▸ Task statement:
Give back exactly the lines of the data below, starting with the line that has "Instruction: Click the Go offline (转至离线) icon" and going on through the line that has "Task: Collapse the Employee table node".

▸ Material for this task:
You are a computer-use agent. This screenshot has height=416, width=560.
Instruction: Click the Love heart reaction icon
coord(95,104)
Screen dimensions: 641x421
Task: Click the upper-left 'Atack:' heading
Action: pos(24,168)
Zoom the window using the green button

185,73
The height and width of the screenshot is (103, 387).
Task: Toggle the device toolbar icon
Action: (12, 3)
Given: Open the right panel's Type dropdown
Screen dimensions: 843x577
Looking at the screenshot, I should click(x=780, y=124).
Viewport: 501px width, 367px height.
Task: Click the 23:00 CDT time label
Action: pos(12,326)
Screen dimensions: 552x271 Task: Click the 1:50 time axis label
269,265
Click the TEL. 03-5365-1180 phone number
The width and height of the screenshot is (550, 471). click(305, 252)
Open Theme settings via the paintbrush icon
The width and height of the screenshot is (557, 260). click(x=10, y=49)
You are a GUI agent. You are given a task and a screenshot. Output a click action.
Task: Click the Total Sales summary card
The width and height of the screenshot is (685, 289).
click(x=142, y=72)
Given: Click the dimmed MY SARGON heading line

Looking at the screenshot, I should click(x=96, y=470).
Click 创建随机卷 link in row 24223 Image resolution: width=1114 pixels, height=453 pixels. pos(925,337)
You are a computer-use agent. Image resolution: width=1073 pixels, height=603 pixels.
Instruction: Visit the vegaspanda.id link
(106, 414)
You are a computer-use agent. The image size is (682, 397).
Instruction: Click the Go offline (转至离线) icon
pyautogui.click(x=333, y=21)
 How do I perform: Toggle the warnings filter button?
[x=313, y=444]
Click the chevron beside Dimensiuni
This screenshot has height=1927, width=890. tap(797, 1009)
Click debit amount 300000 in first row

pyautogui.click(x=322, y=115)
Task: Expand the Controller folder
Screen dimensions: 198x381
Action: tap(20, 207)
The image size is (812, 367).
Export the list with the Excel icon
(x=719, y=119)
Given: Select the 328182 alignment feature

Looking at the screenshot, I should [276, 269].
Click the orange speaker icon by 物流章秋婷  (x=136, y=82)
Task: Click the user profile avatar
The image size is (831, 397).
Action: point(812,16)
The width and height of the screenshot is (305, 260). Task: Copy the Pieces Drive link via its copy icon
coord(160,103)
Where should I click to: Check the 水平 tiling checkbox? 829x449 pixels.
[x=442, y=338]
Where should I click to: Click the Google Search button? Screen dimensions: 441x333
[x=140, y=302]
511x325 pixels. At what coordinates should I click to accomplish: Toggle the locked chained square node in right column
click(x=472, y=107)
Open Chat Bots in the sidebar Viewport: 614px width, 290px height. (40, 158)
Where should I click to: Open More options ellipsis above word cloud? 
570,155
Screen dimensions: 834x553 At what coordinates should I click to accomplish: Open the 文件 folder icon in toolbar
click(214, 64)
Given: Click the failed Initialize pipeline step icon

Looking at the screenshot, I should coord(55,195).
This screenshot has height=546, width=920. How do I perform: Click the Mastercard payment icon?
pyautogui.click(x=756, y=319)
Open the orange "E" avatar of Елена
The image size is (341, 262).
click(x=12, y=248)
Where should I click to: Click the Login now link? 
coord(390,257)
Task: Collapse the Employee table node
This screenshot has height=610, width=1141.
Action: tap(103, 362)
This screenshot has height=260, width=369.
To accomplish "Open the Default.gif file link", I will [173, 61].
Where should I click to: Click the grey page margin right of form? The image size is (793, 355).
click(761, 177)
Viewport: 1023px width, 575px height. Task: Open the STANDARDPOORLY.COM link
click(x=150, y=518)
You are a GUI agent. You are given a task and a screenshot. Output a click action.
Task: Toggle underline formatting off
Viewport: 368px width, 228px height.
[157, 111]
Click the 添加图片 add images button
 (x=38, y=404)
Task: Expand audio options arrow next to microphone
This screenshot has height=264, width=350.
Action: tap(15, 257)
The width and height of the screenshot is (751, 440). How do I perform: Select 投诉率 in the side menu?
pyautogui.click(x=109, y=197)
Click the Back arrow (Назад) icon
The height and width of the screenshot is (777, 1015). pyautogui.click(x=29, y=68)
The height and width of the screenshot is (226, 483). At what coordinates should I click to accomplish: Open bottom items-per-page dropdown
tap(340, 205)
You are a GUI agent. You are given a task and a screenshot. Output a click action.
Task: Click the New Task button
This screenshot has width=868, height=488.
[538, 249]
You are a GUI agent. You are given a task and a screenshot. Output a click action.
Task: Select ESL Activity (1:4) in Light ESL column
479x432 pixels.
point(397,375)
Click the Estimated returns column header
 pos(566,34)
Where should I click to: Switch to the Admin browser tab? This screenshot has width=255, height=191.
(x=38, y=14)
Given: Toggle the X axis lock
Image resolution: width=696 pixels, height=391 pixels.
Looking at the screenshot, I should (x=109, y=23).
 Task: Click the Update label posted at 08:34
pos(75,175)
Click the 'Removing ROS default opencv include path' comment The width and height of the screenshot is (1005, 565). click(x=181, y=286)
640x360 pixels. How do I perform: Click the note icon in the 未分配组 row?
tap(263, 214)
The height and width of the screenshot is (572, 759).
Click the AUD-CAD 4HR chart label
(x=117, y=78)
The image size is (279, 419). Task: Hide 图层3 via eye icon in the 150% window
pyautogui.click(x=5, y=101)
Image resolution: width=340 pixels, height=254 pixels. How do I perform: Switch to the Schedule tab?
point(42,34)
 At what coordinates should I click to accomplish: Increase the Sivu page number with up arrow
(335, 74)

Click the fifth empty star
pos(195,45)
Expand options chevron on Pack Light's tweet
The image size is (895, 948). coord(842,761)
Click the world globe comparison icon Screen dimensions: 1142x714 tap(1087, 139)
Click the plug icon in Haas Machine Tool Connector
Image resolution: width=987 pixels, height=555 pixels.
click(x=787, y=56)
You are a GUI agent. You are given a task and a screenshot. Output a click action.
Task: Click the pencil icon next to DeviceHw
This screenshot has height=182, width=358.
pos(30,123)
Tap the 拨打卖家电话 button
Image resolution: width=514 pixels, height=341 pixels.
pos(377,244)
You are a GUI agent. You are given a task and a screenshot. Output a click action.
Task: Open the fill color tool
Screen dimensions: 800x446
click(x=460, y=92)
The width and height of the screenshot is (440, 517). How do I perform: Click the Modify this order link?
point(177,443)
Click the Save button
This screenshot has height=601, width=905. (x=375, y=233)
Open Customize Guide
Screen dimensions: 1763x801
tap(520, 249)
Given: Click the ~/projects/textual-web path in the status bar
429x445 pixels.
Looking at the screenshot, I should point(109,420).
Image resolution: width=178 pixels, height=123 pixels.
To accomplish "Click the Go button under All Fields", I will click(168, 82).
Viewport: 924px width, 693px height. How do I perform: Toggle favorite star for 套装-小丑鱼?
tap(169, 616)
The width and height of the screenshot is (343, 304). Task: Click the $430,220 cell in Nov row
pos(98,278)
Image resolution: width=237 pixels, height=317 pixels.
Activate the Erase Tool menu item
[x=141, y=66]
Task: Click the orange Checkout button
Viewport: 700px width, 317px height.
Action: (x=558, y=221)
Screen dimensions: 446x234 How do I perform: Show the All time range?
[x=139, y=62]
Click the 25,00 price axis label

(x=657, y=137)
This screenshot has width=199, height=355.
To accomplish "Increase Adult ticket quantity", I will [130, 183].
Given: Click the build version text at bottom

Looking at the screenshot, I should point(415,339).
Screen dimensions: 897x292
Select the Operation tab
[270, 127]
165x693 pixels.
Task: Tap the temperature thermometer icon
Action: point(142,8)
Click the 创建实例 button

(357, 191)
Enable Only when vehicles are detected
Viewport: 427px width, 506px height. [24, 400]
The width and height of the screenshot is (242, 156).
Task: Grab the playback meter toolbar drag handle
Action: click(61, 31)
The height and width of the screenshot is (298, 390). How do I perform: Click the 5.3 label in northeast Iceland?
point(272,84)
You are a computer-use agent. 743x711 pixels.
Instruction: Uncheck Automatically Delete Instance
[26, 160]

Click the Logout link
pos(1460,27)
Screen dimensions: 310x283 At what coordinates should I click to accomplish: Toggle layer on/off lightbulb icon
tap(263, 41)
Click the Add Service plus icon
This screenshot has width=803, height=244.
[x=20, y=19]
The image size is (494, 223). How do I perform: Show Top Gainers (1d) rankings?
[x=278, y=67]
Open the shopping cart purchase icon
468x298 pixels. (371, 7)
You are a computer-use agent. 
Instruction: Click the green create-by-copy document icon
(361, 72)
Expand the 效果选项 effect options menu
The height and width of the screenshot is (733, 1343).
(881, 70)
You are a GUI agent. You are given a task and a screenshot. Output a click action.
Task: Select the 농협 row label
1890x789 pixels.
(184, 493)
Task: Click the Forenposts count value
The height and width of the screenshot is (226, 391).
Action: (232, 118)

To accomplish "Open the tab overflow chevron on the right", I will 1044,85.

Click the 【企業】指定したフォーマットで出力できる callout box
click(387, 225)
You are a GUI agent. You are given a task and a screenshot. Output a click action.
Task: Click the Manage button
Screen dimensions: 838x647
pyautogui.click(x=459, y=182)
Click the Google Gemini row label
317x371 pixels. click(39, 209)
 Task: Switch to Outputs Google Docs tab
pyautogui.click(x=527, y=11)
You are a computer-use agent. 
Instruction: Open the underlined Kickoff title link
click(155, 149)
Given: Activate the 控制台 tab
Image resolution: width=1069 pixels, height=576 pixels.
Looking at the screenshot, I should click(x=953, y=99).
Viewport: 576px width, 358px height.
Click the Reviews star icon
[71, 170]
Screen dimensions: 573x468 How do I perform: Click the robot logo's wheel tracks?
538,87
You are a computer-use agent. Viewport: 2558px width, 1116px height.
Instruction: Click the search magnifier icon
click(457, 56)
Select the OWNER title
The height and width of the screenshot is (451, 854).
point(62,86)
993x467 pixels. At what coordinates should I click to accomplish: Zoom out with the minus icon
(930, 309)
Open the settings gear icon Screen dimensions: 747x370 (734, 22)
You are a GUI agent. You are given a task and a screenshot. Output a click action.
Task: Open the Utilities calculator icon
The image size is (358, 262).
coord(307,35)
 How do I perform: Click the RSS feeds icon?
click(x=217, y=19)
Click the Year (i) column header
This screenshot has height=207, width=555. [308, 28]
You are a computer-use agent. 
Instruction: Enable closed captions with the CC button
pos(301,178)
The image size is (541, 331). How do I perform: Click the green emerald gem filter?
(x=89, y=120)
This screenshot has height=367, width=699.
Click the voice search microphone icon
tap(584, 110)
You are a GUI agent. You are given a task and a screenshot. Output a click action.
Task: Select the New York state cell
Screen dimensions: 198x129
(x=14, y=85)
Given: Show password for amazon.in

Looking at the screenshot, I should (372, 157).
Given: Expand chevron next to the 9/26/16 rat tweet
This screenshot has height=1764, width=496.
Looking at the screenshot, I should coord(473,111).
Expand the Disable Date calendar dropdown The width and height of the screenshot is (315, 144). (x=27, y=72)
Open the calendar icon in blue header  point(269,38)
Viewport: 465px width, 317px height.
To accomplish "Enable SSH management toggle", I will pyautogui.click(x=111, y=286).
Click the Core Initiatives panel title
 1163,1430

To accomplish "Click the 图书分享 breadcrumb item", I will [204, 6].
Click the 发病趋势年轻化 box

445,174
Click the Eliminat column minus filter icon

▸ The answer:
Instruction: Click the Go offline (转至离线) icon
pyautogui.click(x=333, y=21)
 How do I perform: Toggle the warnings filter button?
[x=313, y=444]
Click the chevron beside Dimensiuni
This screenshot has height=1927, width=890. tap(797, 1009)
Click debit amount 300000 in first row

pyautogui.click(x=322, y=115)
Task: Expand the Controller folder
Screen dimensions: 198x381
Action: tap(20, 207)
The image size is (812, 367).
Export the list with the Excel icon
(x=719, y=119)
Given: Select the 328182 alignment feature

Looking at the screenshot, I should [276, 269].
Click the orange speaker icon by 物流章秋婷  (x=136, y=82)
Task: Click the user profile avatar
The image size is (831, 397).
Action: point(812,16)
The width and height of the screenshot is (305, 260). Task: Copy the Pieces Drive link via its copy icon
coord(160,103)
Where should I click to: Check the 水平 tiling checkbox? 829x449 pixels.
[x=442, y=338]
Where should I click to: Click the Google Search button? Screen dimensions: 441x333
[x=140, y=302]
511x325 pixels. At what coordinates should I click to accomplish: Toggle the locked chained square node in right column
click(x=472, y=107)
Open Chat Bots in the sidebar Viewport: 614px width, 290px height. (40, 158)
Where should I click to: Open More options ellipsis above word cloud? 
570,155
Screen dimensions: 834x553 At what coordinates should I click to accomplish: Open the 文件 folder icon in toolbar
click(214, 64)
Given: Click the failed Initialize pipeline step icon

Looking at the screenshot, I should coord(55,195).
This screenshot has height=546, width=920. How do I perform: Click the Mastercard payment icon?
pyautogui.click(x=756, y=319)
Open the orange "E" avatar of Елена
The image size is (341, 262).
click(x=12, y=248)
Where should I click to: Click the Login now link? 
coord(390,257)
Task: Collapse the Employee table node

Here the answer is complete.